Composition & Manufacturing
Gypsum rock is quarried, crushed and calcined to remove part of its chemically bound water. The resulting plaster is blended with starches, foaming agents and, in some boards, glass fibres before being laid as a continuous slurry between two sheets of liner paper.
Both face and back liners are produced from recycled newspapers and card. This paper gives the board tensile strength, impact resistance and an ideal surface for stopping compounds and paint.
For special purpose boards there are additives. For Gib Fyreline® plasterboards glass micro-fibres are added to boost core cohesion and fire endurance. For Gib Aqualine® are added waxes and surfactants to limit water uptake while GIB X-Block® designed for hospitals X-ray suites has added barium sulphate which shields against X-ray or gamma radiation.
Gib® Product Range (and When to Specify Each)

Variant | Nominal Thickness | Typical Use | Key Extra Ingredients |
---|---|---|---|
GIB Standard | 10 & 13 mm | General walls & ceilings | None |
GIB Aqualine® | 10 mm | Bathrooms, laundries | Silicone & wax |
GIB Fyreline® | 13 mm | Inter-tenancy & egress | Glass fibres, extra gypsum |
GIB Barrierline® | 25 mm twin-layer | Terrace/duplex boundary | Staggered joints, higher density |
GIB Noiseline® | 13 mm | Media rooms | High-mass core |
GIB X-Block® | 15 mm | Hospital X-ray suites | Barium sulphate |
Each board meets a specific NZ Building Code clause – e.g., Clause C3 Fire, Clause G6 Airborne & Impact Sound, Clause B2 Durability.
GIB® Special Performance Boards
Fire Resistance – GIB Fyreline®
Gypsum contains ~21 % chemically bound water that vaporises at 100 °C, delaying heat transfer until fully calcined. Fyreline boards integrate glass fibres to hold the core intact for 30–120 minutes in furnace tests (AS 1530, ISO 834 curves).

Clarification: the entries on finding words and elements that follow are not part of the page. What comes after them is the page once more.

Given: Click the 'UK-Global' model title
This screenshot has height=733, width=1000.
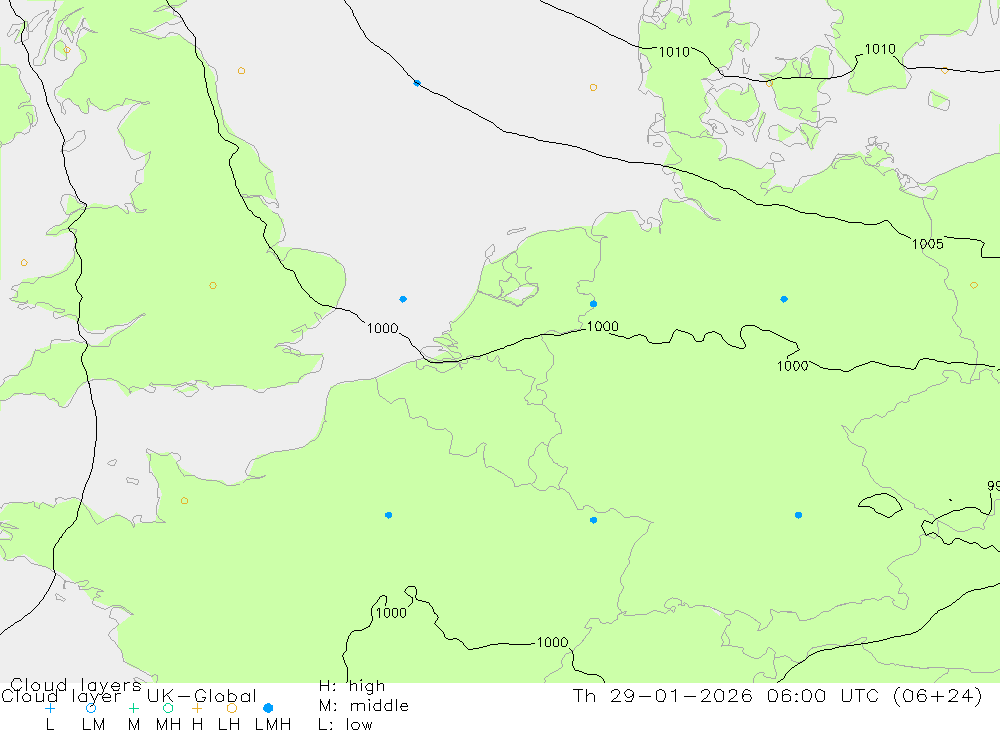Looking at the screenshot, I should [x=201, y=696].
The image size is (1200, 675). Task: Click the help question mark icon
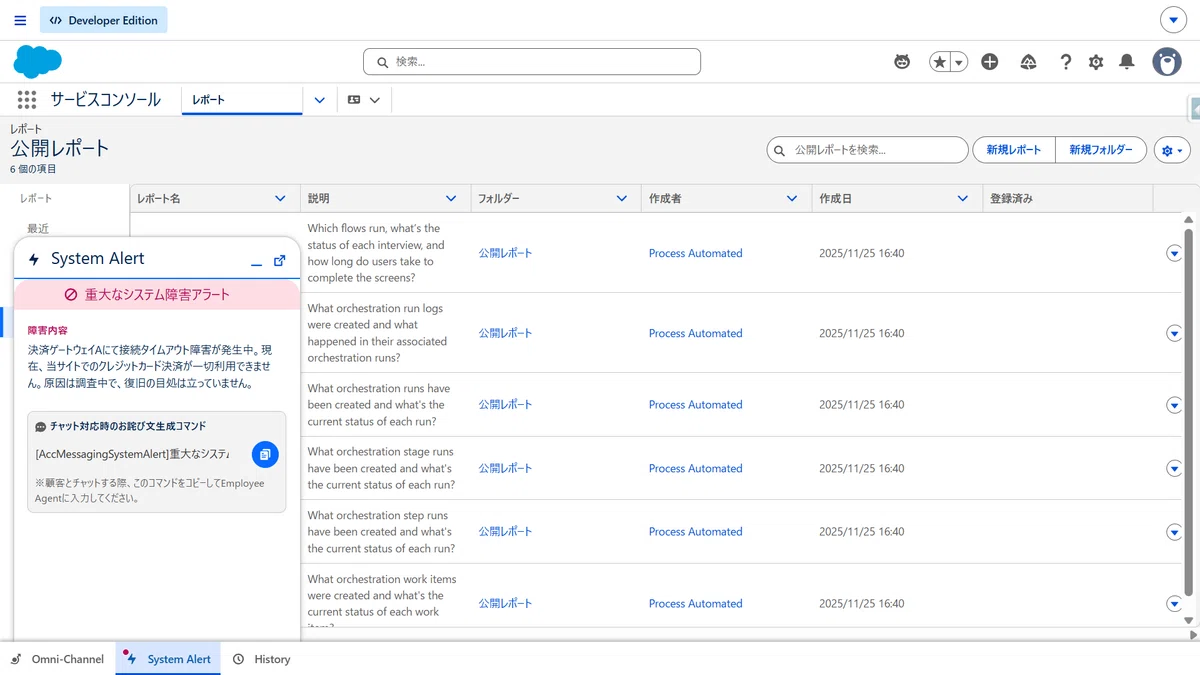pos(1066,62)
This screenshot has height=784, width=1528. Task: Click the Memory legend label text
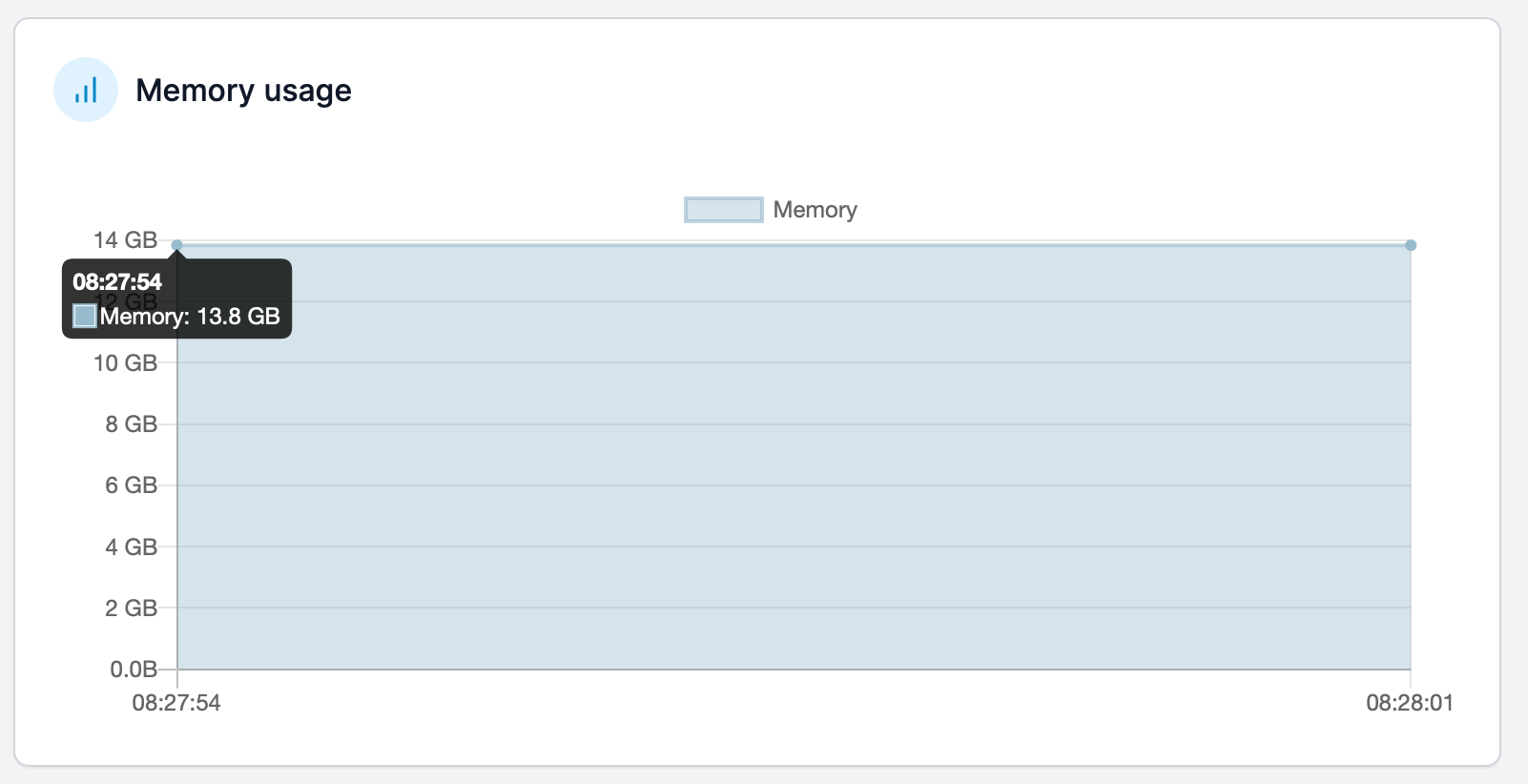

Acoustic Control – Noiseline®
Mass, cavity depth and decoupling determine wall STC ratings. A single 13-mm Noiseline sheet each side of 92-mm studs with 75-mm glasswool and resilient rail hits STC 56 – adequate for home theatres.
Structural Bracing – EzyBrace®
Under NZS 3604:2011, lined timber walls can be treated as bracing elements. GIB® EzyBrace tables assign up to 120 BUs/m for double-sided Fyreline with HandiBrac hold-downs.

Typical Uses in NZ Construction
Residential interiors – standard walls, ceilings, bulkheads.
Wet areas – bathrooms, laundries, SPAs (Aqualine).
Inter-tenancy fire & acoustic walls – apartment and terrace boundaries (Barrierline, Fyreline).
Commercial fit-outs – office partitions, healthcare shielding (X-Block)
Plasterboard can be direct-bonded to masonry, screwed to steel studs or glued & screwed to timber. Proper GIB fixing ensures fastener spacing and adhesive beads meet manufacturer bracing tables.
Frequently Asked Questions
What is GIB board made of?
Calcined gypsum, recycled paper liners and trace starches/binders.
Difference between plasterboard and GIB board?
GIB is a leading NZ-specific brand; composition is similar but GIB carries proprietary fire, acoustic & bracing tests.
Is GIB fire-rated?
Fyreline and Barrierline achieve 30-120 min FRR when installed per system manual.
Can I recycle GIB off-cuts?
Yes, Winstone offers collection points, also gypsum is compostable.
Who invented plasterboard?
Augustine Sackett patented the first gypsum board in 1894.